* **WORK TASK**: Search the data for the string "Open", and report each line where it is found.

* **STUDY MATERIAL**:
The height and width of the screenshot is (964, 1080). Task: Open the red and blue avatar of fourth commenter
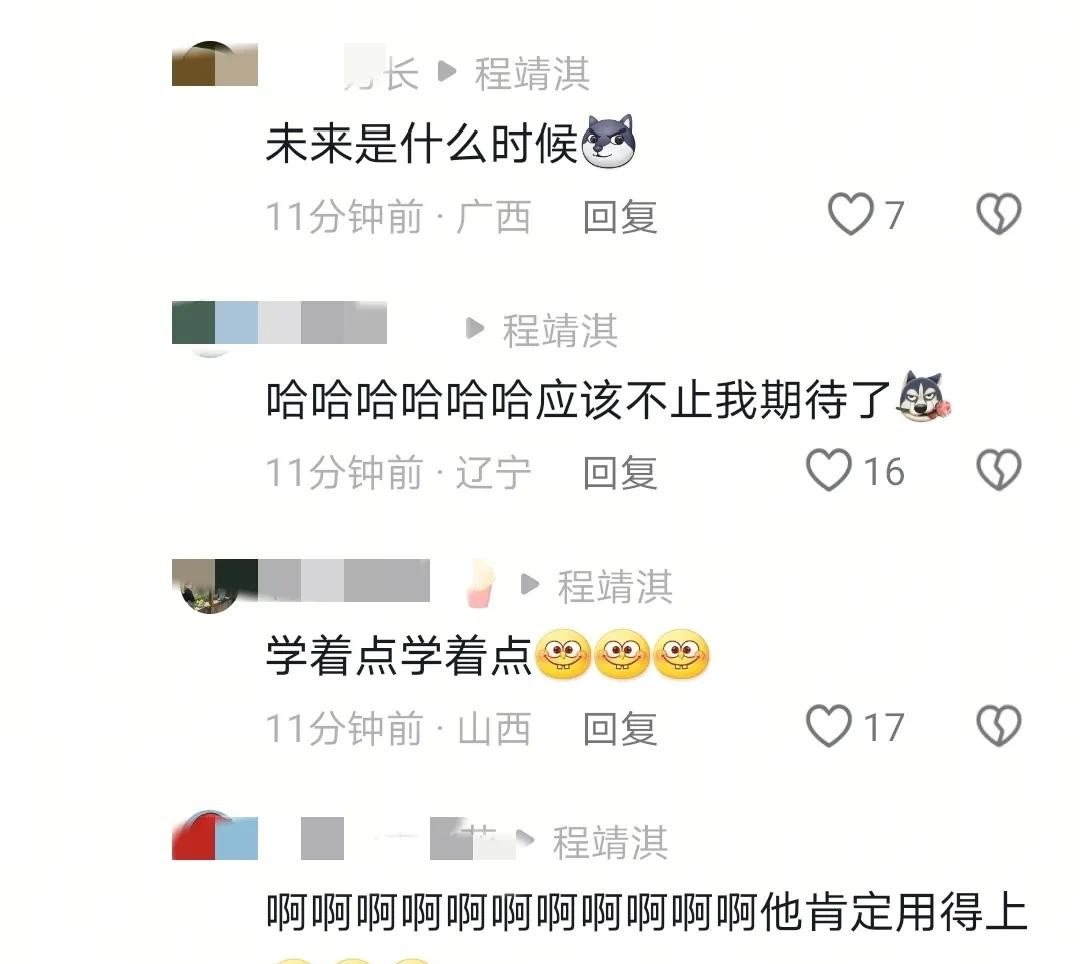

--

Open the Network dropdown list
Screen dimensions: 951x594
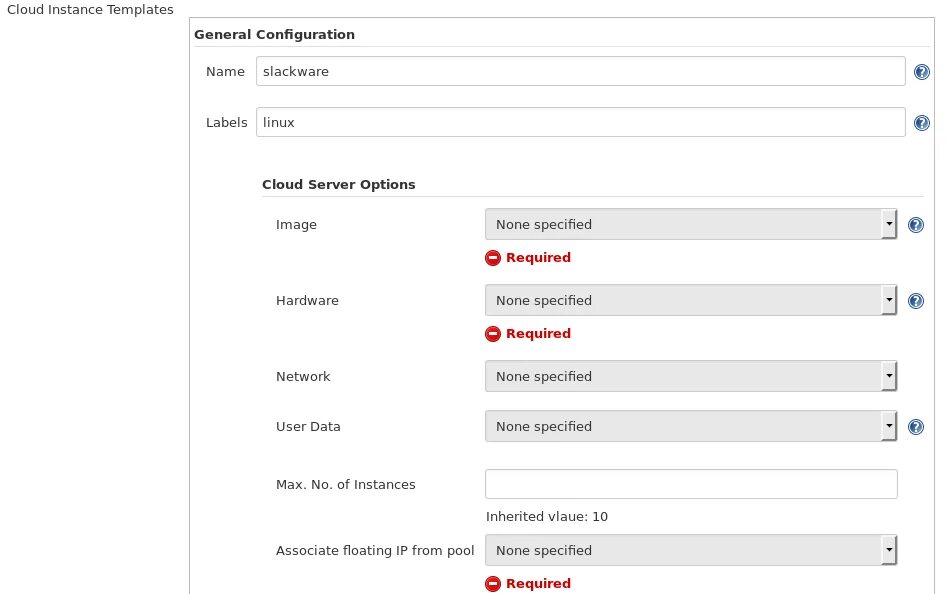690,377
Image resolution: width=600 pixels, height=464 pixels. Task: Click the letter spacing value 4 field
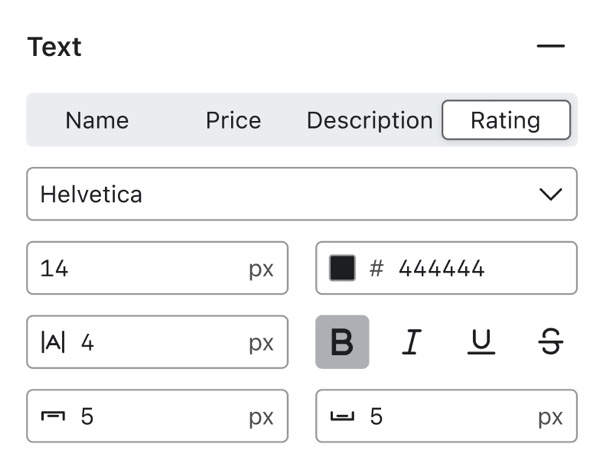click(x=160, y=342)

* **WRITTEN RESPONSE**:
The height and width of the screenshot is (964, 1080). Task: Open the red and blue avatar of fourth commenter
Open the Network dropdown list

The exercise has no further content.